### WHAT IS EXPECTED
Copy the data exactly from the line that contains "Click the 请点击此处" through the line that contains "The image size is (1526, 514).", keeping both end lines and leaving out everything else.
-- Opening Marker --
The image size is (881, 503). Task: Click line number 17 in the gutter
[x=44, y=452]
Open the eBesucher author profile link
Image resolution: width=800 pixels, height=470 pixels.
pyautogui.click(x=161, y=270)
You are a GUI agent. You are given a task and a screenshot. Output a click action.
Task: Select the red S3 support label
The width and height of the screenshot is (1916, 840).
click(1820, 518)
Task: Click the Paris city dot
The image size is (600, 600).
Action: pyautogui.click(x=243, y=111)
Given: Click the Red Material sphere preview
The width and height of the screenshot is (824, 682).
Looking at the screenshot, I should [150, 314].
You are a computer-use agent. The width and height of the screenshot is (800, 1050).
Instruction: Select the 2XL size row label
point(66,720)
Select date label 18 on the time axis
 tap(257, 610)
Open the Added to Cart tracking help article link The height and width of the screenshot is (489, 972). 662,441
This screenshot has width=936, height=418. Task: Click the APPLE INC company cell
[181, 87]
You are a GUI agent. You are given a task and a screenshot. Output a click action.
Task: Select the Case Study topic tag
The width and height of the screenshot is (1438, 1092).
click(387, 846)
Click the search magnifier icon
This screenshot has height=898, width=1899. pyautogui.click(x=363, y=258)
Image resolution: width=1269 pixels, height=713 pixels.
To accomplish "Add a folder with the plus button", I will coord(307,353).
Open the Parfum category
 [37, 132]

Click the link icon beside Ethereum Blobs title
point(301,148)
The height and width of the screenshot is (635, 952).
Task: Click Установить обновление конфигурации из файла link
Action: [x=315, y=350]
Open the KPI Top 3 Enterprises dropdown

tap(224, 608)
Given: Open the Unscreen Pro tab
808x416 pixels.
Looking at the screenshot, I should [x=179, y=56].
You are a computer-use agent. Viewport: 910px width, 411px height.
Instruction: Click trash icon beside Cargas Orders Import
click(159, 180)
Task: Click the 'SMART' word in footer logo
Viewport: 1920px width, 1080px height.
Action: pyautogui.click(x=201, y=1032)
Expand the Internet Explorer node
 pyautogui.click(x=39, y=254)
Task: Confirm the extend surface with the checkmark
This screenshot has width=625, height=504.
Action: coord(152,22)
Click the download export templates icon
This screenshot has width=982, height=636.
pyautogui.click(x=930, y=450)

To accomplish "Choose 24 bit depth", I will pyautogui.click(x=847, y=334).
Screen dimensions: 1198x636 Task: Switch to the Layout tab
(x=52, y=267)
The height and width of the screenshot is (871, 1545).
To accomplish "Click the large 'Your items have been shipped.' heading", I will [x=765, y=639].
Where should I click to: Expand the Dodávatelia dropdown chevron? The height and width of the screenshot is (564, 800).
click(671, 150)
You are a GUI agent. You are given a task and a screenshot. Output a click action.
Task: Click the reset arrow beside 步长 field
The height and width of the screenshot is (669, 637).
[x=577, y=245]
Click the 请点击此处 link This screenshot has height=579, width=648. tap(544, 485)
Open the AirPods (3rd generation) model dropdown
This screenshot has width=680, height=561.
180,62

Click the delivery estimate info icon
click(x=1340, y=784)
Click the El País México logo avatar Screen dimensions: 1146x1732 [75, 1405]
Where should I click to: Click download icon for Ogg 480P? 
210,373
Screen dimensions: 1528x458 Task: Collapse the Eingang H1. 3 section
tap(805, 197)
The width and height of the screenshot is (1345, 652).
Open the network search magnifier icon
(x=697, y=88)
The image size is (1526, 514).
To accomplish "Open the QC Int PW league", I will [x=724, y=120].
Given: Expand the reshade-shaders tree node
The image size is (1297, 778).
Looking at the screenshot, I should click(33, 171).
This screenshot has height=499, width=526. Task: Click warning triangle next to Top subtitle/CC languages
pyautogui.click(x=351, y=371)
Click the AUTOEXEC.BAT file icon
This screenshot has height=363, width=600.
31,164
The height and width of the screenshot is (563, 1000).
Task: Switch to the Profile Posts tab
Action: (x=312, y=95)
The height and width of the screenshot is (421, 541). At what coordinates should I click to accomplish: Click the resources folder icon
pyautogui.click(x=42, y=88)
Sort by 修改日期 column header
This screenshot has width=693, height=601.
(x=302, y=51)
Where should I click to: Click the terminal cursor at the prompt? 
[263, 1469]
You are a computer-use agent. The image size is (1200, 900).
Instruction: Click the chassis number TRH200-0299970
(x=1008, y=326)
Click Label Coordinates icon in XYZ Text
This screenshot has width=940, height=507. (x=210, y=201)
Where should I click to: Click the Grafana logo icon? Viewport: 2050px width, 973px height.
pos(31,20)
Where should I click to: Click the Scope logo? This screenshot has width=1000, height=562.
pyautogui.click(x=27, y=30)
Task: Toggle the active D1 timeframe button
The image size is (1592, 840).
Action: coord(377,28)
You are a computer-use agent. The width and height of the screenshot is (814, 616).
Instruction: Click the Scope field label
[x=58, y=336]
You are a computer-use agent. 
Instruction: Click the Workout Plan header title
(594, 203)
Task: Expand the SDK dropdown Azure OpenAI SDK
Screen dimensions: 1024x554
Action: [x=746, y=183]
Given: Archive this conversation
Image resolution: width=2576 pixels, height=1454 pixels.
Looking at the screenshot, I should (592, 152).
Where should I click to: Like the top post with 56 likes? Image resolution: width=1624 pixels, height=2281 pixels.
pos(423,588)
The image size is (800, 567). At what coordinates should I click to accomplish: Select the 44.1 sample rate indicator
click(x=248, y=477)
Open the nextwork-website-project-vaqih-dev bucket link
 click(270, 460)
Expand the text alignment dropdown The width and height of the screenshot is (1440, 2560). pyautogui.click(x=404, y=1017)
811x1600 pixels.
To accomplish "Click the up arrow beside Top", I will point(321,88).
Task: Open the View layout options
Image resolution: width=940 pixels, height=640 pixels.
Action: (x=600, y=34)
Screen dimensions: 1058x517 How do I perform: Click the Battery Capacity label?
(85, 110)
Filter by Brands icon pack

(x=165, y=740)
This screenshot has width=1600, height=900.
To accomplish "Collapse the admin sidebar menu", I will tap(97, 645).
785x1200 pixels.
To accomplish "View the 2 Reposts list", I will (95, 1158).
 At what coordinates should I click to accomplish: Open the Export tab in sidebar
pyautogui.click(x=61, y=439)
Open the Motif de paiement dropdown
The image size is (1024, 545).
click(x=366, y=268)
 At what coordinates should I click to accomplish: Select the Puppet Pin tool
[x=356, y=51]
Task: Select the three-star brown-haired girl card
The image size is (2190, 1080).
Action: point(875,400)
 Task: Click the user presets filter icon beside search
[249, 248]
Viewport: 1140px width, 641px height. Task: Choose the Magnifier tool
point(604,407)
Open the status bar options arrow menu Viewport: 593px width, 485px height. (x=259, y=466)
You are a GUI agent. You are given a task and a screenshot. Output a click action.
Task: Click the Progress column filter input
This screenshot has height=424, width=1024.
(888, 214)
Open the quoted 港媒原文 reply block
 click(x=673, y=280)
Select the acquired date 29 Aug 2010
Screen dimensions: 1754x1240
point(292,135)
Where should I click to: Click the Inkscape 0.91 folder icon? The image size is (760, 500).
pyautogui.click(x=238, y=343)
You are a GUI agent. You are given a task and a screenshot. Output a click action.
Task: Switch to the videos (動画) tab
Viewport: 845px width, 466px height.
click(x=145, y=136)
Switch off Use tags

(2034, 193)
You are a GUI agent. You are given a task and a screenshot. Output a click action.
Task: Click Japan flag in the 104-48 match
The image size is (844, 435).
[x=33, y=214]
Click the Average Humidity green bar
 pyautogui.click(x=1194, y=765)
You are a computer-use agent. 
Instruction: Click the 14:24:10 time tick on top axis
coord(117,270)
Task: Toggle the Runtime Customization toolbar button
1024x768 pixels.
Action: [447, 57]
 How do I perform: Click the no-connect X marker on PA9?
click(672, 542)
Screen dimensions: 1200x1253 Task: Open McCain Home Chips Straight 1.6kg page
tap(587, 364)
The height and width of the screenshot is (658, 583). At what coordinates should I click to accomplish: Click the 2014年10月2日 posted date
-- Closing Marker --
### SOLVED PROBLEM
Click the 请点击此处 link This screenshot has height=579, width=648. tap(544, 485)
Open the AirPods (3rd generation) model dropdown
This screenshot has width=680, height=561.
180,62

Click the delivery estimate info icon
click(x=1340, y=784)
Click the El País México logo avatar Screen dimensions: 1146x1732 [75, 1405]
Where should I click to: Click download icon for Ogg 480P? 
210,373
Screen dimensions: 1528x458 Task: Collapse the Eingang H1. 3 section
tap(805, 197)
The width and height of the screenshot is (1345, 652).
Open the network search magnifier icon
(x=697, y=88)
The image size is (1526, 514).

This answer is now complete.